Proposition 7B (higher-order coverage). Under Edgeworth-type expansion conditions (Bickel–Ghosh 1990), EB credible intervals for a smooth functional $g(\xi)$ under-cover by $O(n^{-1})$: $\mathbb P(g(\xi^)\in\mathrm{CI}n^{\text{EB},\alpha})=(1-\alpha)-C{g,\alpha}n^{-1}+o(n^{-1})$, with $C_{g,\alpha}\approx(g'(\xi^))^2/I_{\theta\theta}^{\text{marg}}\cdot\kappa(\alpha)$ (larger when $g$ is sensitive to $\theta_{\text{ref}}$, smaller when $\theta_{\text{ref}}$ is well-identified); FB covers to first order. The library applies a post-hoc inflation $\sqrt{1+C_{g,\alpha}/(n-q)}$ (argument eb_correction=TRUE), explicitly approximate.
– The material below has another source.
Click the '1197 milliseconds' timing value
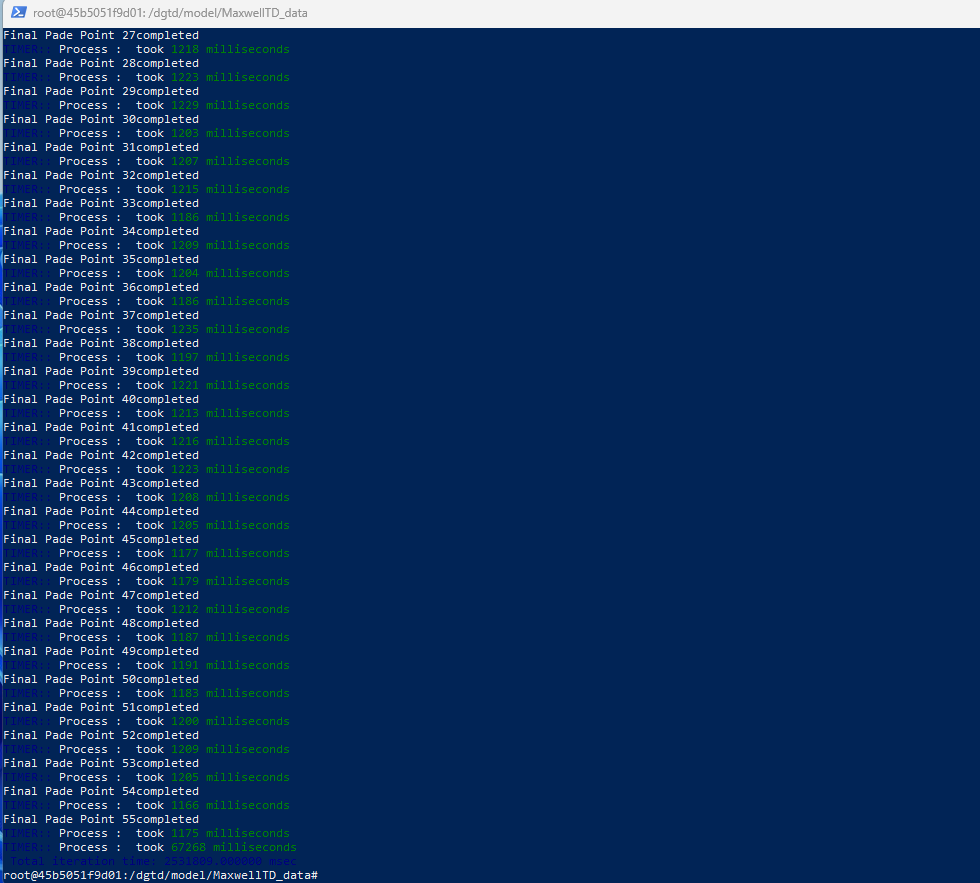 click(x=230, y=357)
Theorem 7C (compound decision, Robbins–Efron). For $K$ exchangeable units, $\frac1K\sum_k\mathbb E[(\widehat\xi_k^{\text{EB}}-\xi_k^)^2]\le\frac1K\sum_k\mathbb E[(\widehat\xi_k^{\text{FB}}-\xi_k^)^2]+B_K$ with $B_K\le\frac{C_1}{K}\mathbb E[(\widehat\theta_{\text{ref}}^{\text{EB}}-\theta_{\text{ref}}^*)^2]\to0$: EB risk approaches FB risk as $K\to\infty$ (squared-error loss on point estimates only — coverage still under-covers per 7B).
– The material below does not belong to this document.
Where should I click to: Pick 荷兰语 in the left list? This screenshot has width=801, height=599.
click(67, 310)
Proposition 7D. EB and FB differ substantially when: (i) small $I_{\theta\theta}^{\text{marg}}$ (poorly identified upper level); (ii) strongly informative $\pi_\Theta$; (iii) multimodal $L_n^{\text{marg}}$; (iv) misspecified $\pi_\xi$ (EB regularizes by tuning $\theta_{\text{ref}}$, FB does not).

Default is FB (gdpar()); EB (gdpar_eb()) is opt-in. EB's independent methodological advantages: honest avoidance of a prior on $\theta_{\text{ref}}$, and a deterministic, reproducible, frequentist-interpretable $\widehat\theta_{\text{ref}}^{\text{EB}}$.

Multivariate / multi-slot extension (vignette v07b): Theorem 7A* (to $\theta_{\text{ref}}\in\mathbb R^p$), Proposition 7B* (matricial coverage correction), Theorem 7C* (compound multi-slot, $K>1$), Proposition 7D* (four conditions extended), and open question O5*-EBFB on the anti-fragility of the Laplace Hessian under $p>1,K>1$.

The four gdpar_eb() path regimes (dispatched from the resolved $(K,p)$), each with a marginal+conditional Stan template pair and its own Proposition-7B correction:

Regime	$(K,p)$	Stan template pair	7B correction
Base	$K=1,p=1$	`amm_eb_marginal.stan` + `amm_eb_conditional.stan`	scalar
Path A	$K=1,p>1$	`amm_eb_marginal_multi.stan` + `..._conditional_multi.stan`	matricial 7B*
Path B	$K>1,p=1$	`amm_eb_marginal_K.stan` + `..._conditional_K.stan`	per-slot scalar
Path C	$K>1,p>1$	`amm_eb_marginal_KxP.stan` + `..._conditional_KxP.stan`	tensor $\mathbb R^{K\times p\times p}$

The canonical EB recipe (three steps): (i) marginal-likelihood maximization for $\widehat\theta_{\text{ref}}^{\text{EB}}$ via Laplace (cmdstanr::laplace() with multi-start + Levenberg–Marquardt ridge + condition-number guard — the anti-fragility strategy); (ii) plug $\widehat\theta_{\text{ref}}^{\text{EB}}$ as data into a conditional Stan model; (iii) sample the conditional posterior of $\xi$. The companion gdpar_compare_eb_fb() operationally verifies Theorem 7A (marginal TV) and Proposition 7B (per-cell width ratio).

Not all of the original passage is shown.